Work item: Return every record verbatim.

Dataset entries:

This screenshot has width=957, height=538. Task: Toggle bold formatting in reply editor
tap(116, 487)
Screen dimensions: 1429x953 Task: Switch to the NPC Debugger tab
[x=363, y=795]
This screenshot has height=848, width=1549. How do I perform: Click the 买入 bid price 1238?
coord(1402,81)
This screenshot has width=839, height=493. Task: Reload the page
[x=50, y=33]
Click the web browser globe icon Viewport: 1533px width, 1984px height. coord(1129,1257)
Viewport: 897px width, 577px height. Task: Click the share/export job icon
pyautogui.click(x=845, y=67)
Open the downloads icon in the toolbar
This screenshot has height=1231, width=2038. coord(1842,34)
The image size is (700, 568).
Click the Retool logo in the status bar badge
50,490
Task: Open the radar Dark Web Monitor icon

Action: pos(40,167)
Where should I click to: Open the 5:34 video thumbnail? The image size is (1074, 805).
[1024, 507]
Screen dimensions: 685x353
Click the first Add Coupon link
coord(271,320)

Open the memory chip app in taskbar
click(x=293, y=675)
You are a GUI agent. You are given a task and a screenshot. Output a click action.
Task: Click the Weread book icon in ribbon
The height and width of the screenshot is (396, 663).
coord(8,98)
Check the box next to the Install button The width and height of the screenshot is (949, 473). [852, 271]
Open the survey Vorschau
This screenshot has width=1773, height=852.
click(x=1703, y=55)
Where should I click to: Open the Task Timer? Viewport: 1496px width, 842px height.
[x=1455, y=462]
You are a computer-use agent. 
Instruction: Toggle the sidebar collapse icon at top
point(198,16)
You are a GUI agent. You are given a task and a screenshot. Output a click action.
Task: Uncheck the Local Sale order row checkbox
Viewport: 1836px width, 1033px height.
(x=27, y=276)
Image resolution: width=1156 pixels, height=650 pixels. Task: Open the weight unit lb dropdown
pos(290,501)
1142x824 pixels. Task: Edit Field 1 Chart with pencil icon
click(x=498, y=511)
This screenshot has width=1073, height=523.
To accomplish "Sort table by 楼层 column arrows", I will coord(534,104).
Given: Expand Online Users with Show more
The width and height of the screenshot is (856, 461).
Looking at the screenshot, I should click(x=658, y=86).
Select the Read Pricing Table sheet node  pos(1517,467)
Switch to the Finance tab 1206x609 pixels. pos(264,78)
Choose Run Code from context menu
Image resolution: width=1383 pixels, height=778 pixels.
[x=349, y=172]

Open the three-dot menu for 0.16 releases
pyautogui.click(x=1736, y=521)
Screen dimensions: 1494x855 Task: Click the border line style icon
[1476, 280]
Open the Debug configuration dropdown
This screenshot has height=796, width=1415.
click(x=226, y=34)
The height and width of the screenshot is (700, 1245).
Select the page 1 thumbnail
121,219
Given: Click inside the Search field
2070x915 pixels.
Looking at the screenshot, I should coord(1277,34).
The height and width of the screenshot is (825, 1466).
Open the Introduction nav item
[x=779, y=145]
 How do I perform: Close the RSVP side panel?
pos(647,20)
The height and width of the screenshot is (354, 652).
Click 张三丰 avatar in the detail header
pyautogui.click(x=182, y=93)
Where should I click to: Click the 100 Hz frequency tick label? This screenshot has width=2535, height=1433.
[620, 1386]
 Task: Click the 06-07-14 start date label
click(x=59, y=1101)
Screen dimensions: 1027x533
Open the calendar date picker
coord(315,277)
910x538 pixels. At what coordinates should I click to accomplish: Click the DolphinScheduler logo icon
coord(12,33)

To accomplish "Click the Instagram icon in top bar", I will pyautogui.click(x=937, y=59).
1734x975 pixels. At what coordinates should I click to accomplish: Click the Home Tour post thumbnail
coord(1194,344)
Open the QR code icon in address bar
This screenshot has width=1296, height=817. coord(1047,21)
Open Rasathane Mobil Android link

Result of this task:
This screenshot has width=957, height=538. Task: Toggle bold formatting in reply editor
tap(116, 487)
Screen dimensions: 1429x953 Task: Switch to the NPC Debugger tab
[x=363, y=795]
This screenshot has height=848, width=1549. How do I perform: Click the 买入 bid price 1238?
coord(1402,81)
This screenshot has width=839, height=493. Task: Reload the page
[x=50, y=33]
Click the web browser globe icon Viewport: 1533px width, 1984px height. coord(1129,1257)
Viewport: 897px width, 577px height. Task: Click the share/export job icon
pyautogui.click(x=845, y=67)
Open the downloads icon in the toolbar
This screenshot has height=1231, width=2038. coord(1842,34)
The image size is (700, 568).
Click the Retool logo in the status bar badge
50,490
Task: Open the radar Dark Web Monitor icon

Action: pos(40,167)
Where should I click to: Open the 5:34 video thumbnail? The image size is (1074, 805).
[1024, 507]
Screen dimensions: 685x353
Click the first Add Coupon link
coord(271,320)

Open the memory chip app in taskbar
click(x=293, y=675)
You are a GUI agent. You are given a task and a screenshot. Output a click action.
Task: Click the Weread book icon in ribbon
The height and width of the screenshot is (396, 663).
coord(8,98)
Check the box next to the Install button The width and height of the screenshot is (949, 473). [852, 271]
Open the survey Vorschau
This screenshot has width=1773, height=852.
click(x=1703, y=55)
Where should I click to: Open the Task Timer? Viewport: 1496px width, 842px height.
[x=1455, y=462]
You are a computer-use agent. 
Instruction: Toggle the sidebar collapse icon at top
point(198,16)
You are a GUI agent. You are given a task and a screenshot. Output a click action.
Task: Uncheck the Local Sale order row checkbox
Viewport: 1836px width, 1033px height.
(x=27, y=276)
Image resolution: width=1156 pixels, height=650 pixels. Task: Open the weight unit lb dropdown
pos(290,501)
1142x824 pixels. Task: Edit Field 1 Chart with pencil icon
click(x=498, y=511)
This screenshot has width=1073, height=523.
To accomplish "Sort table by 楼层 column arrows", I will coord(534,104).
Given: Expand Online Users with Show more
The width and height of the screenshot is (856, 461).
Looking at the screenshot, I should click(x=658, y=86).
Select the Read Pricing Table sheet node  pos(1517,467)
Switch to the Finance tab 1206x609 pixels. pos(264,78)
Choose Run Code from context menu
Image resolution: width=1383 pixels, height=778 pixels.
[x=349, y=172]

Open the three-dot menu for 0.16 releases
pyautogui.click(x=1736, y=521)
Screen dimensions: 1494x855 Task: Click the border line style icon
[1476, 280]
Open the Debug configuration dropdown
This screenshot has height=796, width=1415.
click(x=226, y=34)
The height and width of the screenshot is (700, 1245).
Select the page 1 thumbnail
121,219
Given: Click inside the Search field
2070x915 pixels.
Looking at the screenshot, I should coord(1277,34).
The height and width of the screenshot is (825, 1466).
Open the Introduction nav item
[x=779, y=145]
 How do I perform: Close the RSVP side panel?
pos(647,20)
The height and width of the screenshot is (354, 652).
Click 张三丰 avatar in the detail header
pyautogui.click(x=182, y=93)
Where should I click to: Click the 100 Hz frequency tick label? This screenshot has width=2535, height=1433.
[620, 1386]
 Task: Click the 06-07-14 start date label
click(x=59, y=1101)
Screen dimensions: 1027x533
Open the calendar date picker
coord(315,277)
910x538 pixels. At what coordinates should I click to accomplish: Click the DolphinScheduler logo icon
coord(12,33)

To accomplish "Click the Instagram icon in top bar", I will pyautogui.click(x=937, y=59).
1734x975 pixels. At what coordinates should I click to accomplish: Click the Home Tour post thumbnail
coord(1194,344)
Open the QR code icon in address bar
This screenshot has width=1296, height=817. coord(1047,21)
Open Rasathane Mobil Android link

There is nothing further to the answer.